Five years is a very long time to announce a policy and not implement it, but Ottawa’s promised ban on flavoured vapes has now outlasted a health minister, a pandemic, and several news cycles’ worth of moral alarm. The Globe and Mail weighed in with an editorial on Monday insisting that the government’s stalling has gone on far too long. The case leans on frightening figures about the young, warnings that vaping leads kids to smoking, and a study of secret shoppers said to prove retailers cannot be trusted. It is, on its face, an argument built to alarm rather than to inform, and it collapses the moment one bothers to check the footnotes.
Youth Vaping Data Contradicts Alarm
Take the editorial’s opening point, that 14 per cent of Canadians aged 15 to 19 report having vaped in the last 30 days. This happens to be true and it comes straight from the 2022 Canadian Tobacco and Nicotine Survey, courtesy of Health Canada itself. But that figure may not be as alarming as we are being led to believe, given that Health Canada’s own data describe youth vaping for that cohort as essentially flat since 2019. The trend line being flat for a cohort that includes adults (18+) is a curious way to argue that the sky is falling and that a ban is necessary.

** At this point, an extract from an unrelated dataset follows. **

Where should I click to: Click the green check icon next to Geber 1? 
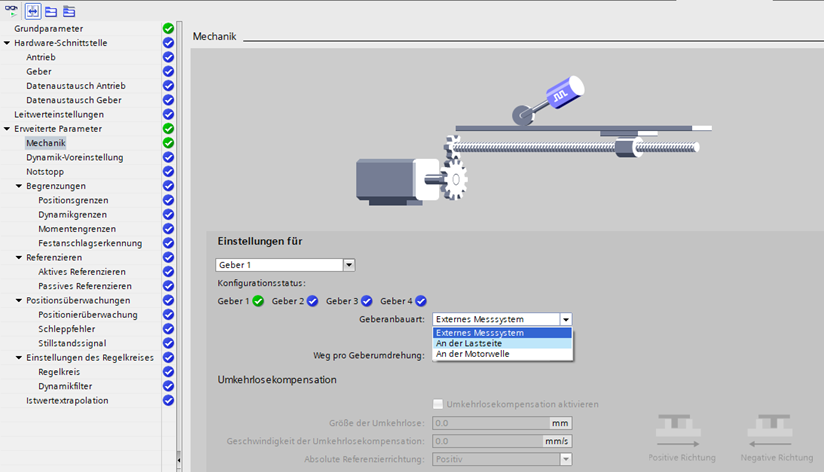tap(258, 301)
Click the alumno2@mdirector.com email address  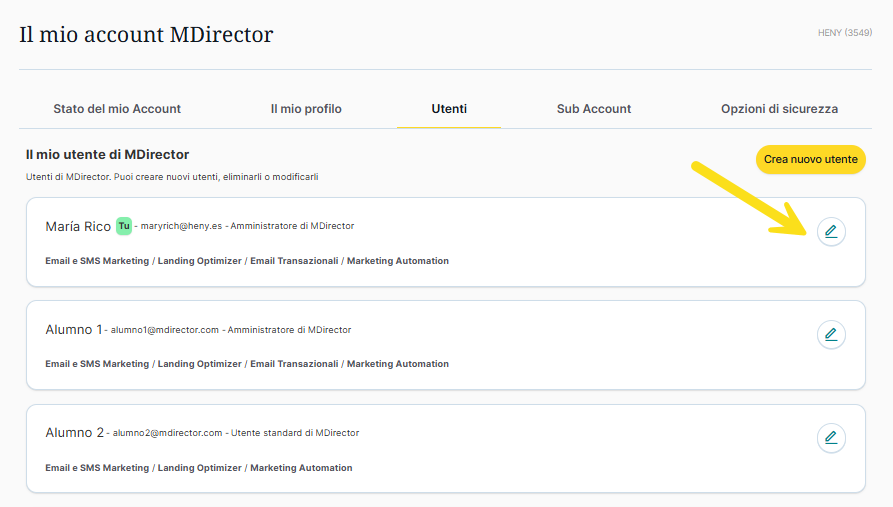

The Globe, whether it is intentional or not, failed to check Health Canada’s own tracking of the age group the ban actually targets, which is youth aged 12 to 17. That data paints a drastically different picture. By 2024, from its peak in 2019, the number of youth in that age bracket who had vaped in the last 30 days had fallen by more than 60 per cent, to six per cent. Cigarette smoking among teenagers hasn’t just declined as well, it’s plummeted. Just four per cent of 15-to-19-year-olds report smoking at all, with daily smoking among Canadian youth in that same age bracket sitting at less than two per cent. If every daily-smoking Canadian teenager turned up at once, according to Health Canada’s own illustration, an NHL arena would not be half full.
Gateway Theory Collapses
This is the point at which the “gateway theory” quickly evaporates because if vaping caused smoking, the smoking rate should have increased dramatically as, and after, vaping peaked in 2019. Instead both have been falling in tandem, which is cause for celebration for anyone who actually cares about the issue of youth access.
The Globe editorial also fails to mention what vape flavours actually do for the adult smoker, which is the primary justification for vaping products to exist in the first place. A 2023 American study of nearly 70,000 adult vapers, published in Harm Reduction Journal, found that those using flavoured e-cigarettes had more than double the odds of quitting smoking outright compared with those who stuck to tobacco flavour, and that fruit was the flavour most often used at the moment they quit smoking. Strip away the flavours and you strip away, for many smokers, the one thing that made quitting bearable and successful.
Enforcement, Not Prohibition, Is the Solution
Then there is the Alberta secret-shopper study, which found that 42.5 per cent of vendors would sell a vape to a minor. This is a genuine problem, but it is so obviously a problem of enforcement and it also happens to be a problem with a rather easy cure. Mystery-shop programs paired with feedback to retailers have pushed alcohol ID-check compliance from 80 per cent up to 94 per cent in just 15 months in four U.S. states, according to a 2018 study. A 2012 study found similar checks on tobacco sellers have lifted compliance from the mid-50s to 85 per cent over 10 months in three U.S. states. Repeat visits, fines with actual teeth for repeat offenders, and the threat of a revoked licence close most of the remaining gap. This is a far more serious policy than banning the product and hoping the problem disappears along with it.